ABSTRACT
Small cell lung cancer (SCLC) is a recalcitrant neuroendocrine carcinoma with dismal survival outcomes. A major barrier in the field has been the relative paucity of human tumors studied. Here we provide an integrated analysis of 3,600 “real-world” SCLC cases. This large cohort allowed us to identify new recurrent alterations and new genetic subtypes, including STK11-mutant tumors (1.7%) and TP53/RB1 wild-type tumors (5.5%), of which 12.7% were human papillomavirus-positive. In our cohort, gene amplifications on 4q12 are associated with increased overall survival while CCNE1 amplification is associated with decreased overall survival. We also identify more frequent alterations in the PTEN pathway in brain metastases. Finally, profiling cases of SCLC containing oncogenic drivers typically associated with NSCLC demonstrates that SCLC transformation may occur across multiple distinct molecular cohorts of NSCLC. These novel and unsuspected genetic features of SCLC may help personalize treatment approaches for this fatal form of cancer.
STATEMENT OF SIGNIFICANCE Minimal changes in therapy and survival outcomes have occurred in SCLC for the past four decades. The identification of new genetic subtypes, novel recurrent mutations, and an improved understanding of the mechanisms of transformation to SCLC from NSCLC may guide the development of personalized therapies for subsets of patients with SCLC.

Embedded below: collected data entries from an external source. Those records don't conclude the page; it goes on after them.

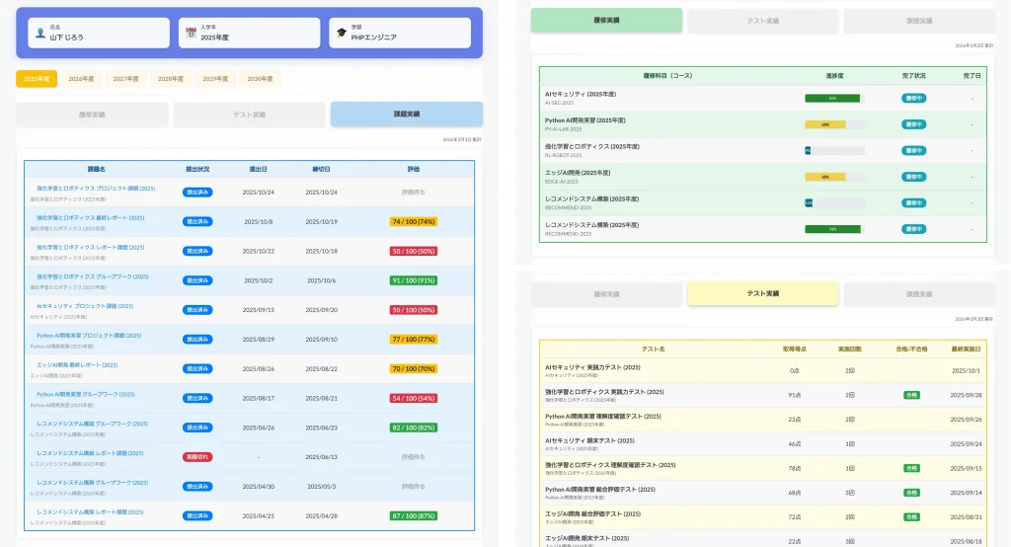Click the green 91 / 100 (91%) score badge
The width and height of the screenshot is (1011, 547).
pyautogui.click(x=413, y=280)
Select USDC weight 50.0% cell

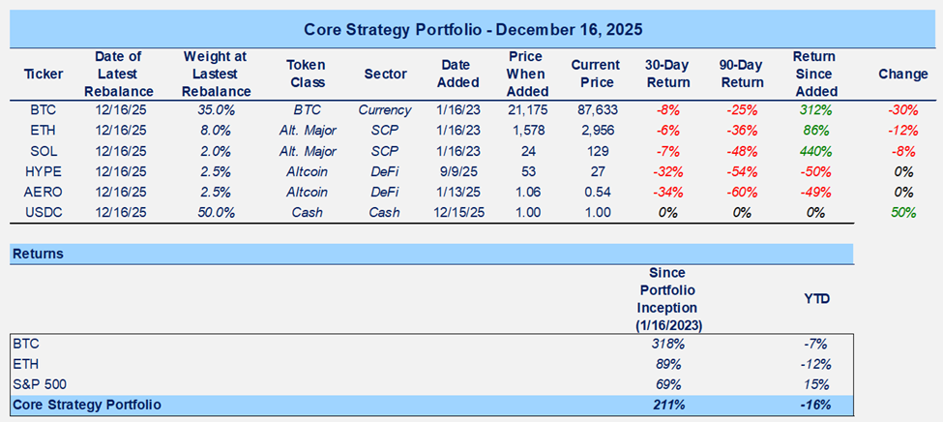217,212
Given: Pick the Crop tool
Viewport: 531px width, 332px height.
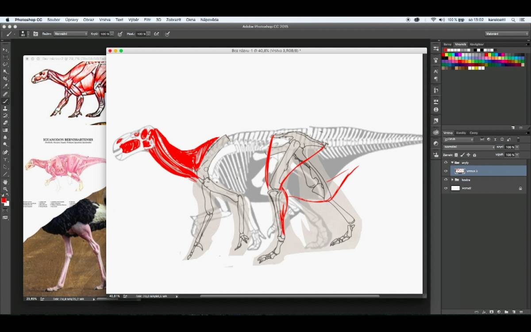Looking at the screenshot, I should (x=5, y=78).
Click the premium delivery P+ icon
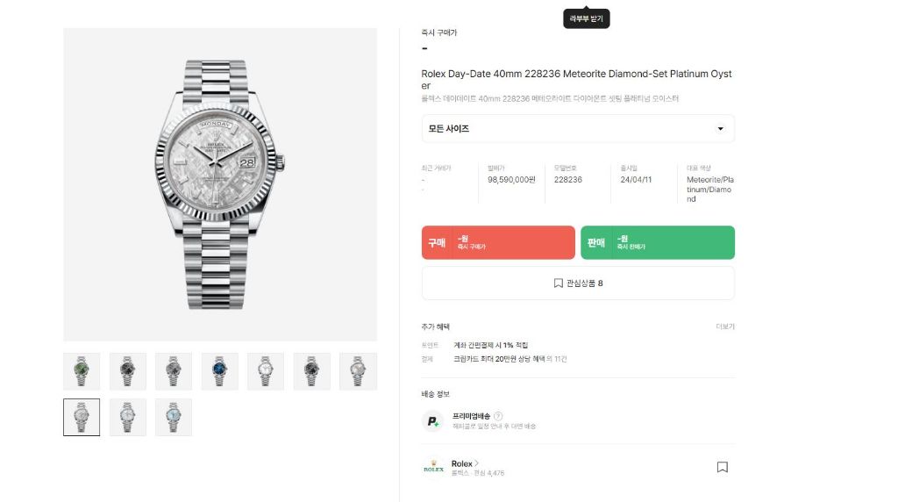Viewport: 898px width, 502px height. (x=433, y=421)
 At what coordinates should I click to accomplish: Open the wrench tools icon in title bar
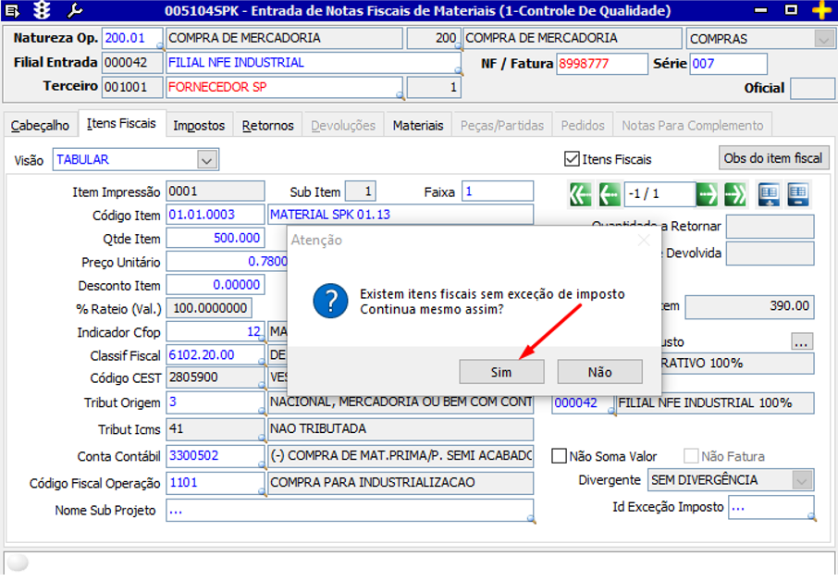click(76, 11)
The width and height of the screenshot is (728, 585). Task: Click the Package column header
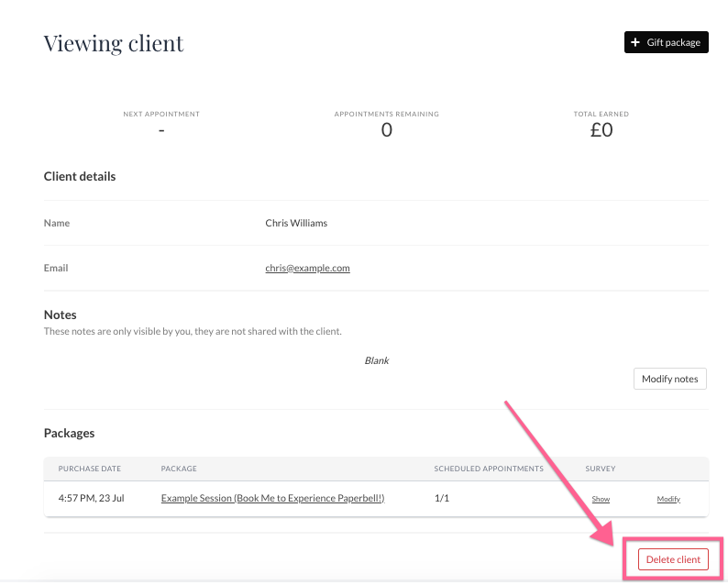179,469
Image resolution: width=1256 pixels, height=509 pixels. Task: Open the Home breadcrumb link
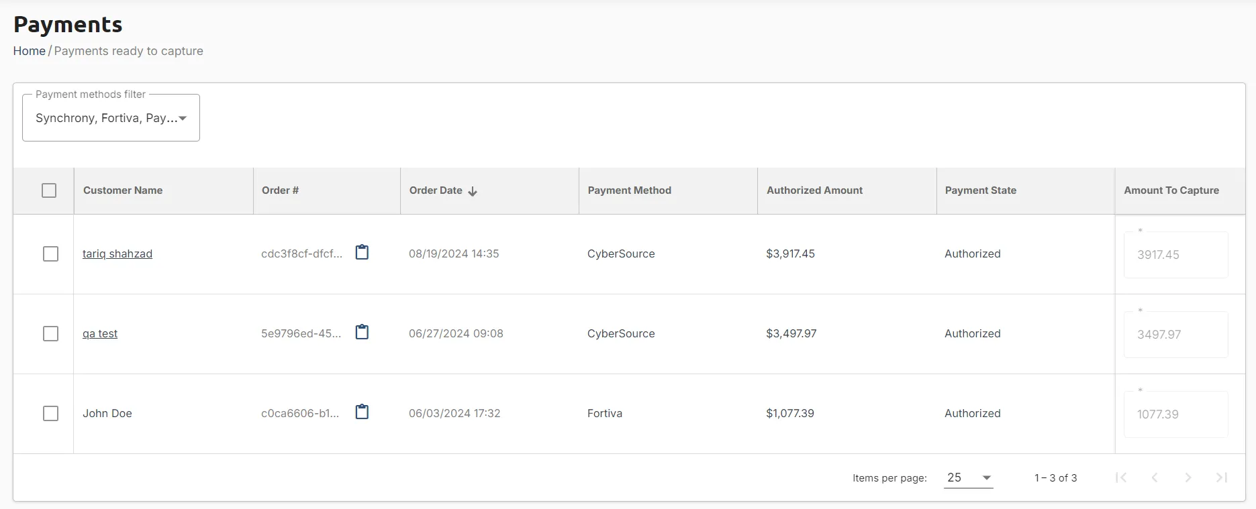click(30, 51)
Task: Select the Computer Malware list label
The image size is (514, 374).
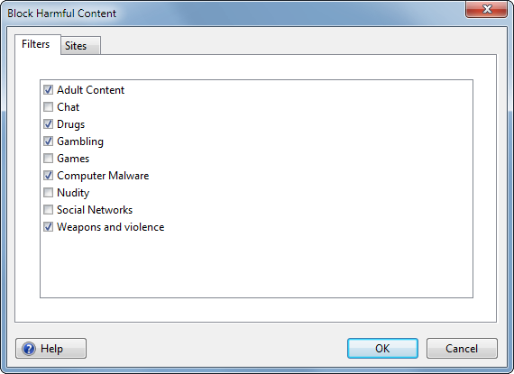Action: click(x=103, y=176)
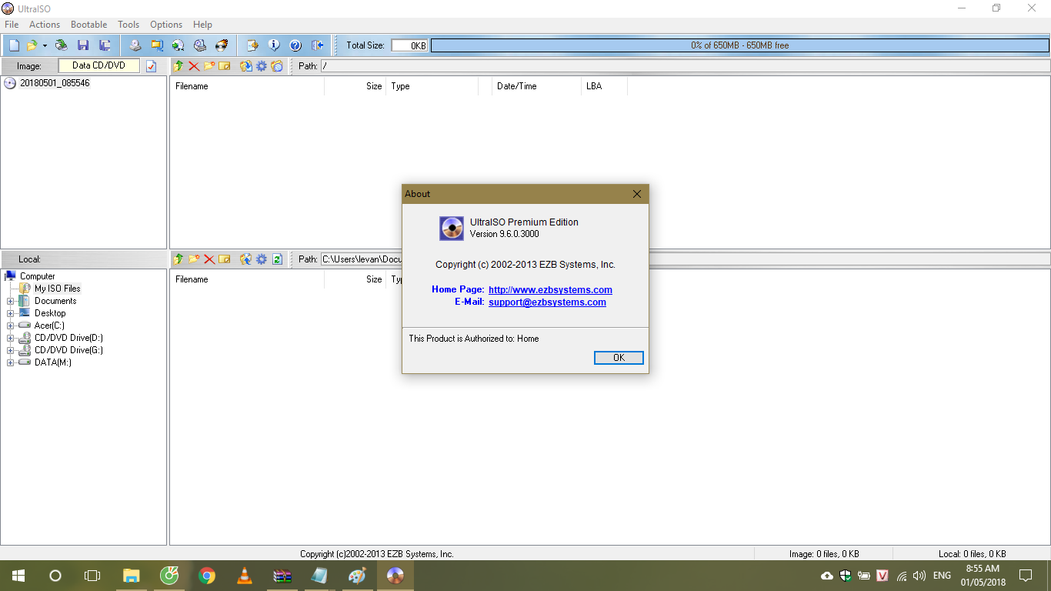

Competing Interest Statement
J.S. licensed a patent to Forty Seven Inc/Gilead on the use of CD47-blocking strategies in SCLC and has equity in, and is an advisor for, DISCO Pharmaceuticals. C.M.L is a consultant/advisory board member for Amgen, Astra Zeneca, Blueprints Medicine, Cepheid, D2G Oncology, Daiichi Sankyo, Eli Lilly, EMD Serono, Foundation Medicine, Genentech, Janssen, Medscape, Pfizer, Puma, Roche, and Takeda. S.S., J.A.M., M.M., R.S., D.L, Z.F., E.E., J.N, J.M., P.S.H and G.M.F are employees at Foundation Medicine, with an equity interest in Roche. J.M. also holds stock in Merck, Abbott and Abbvie.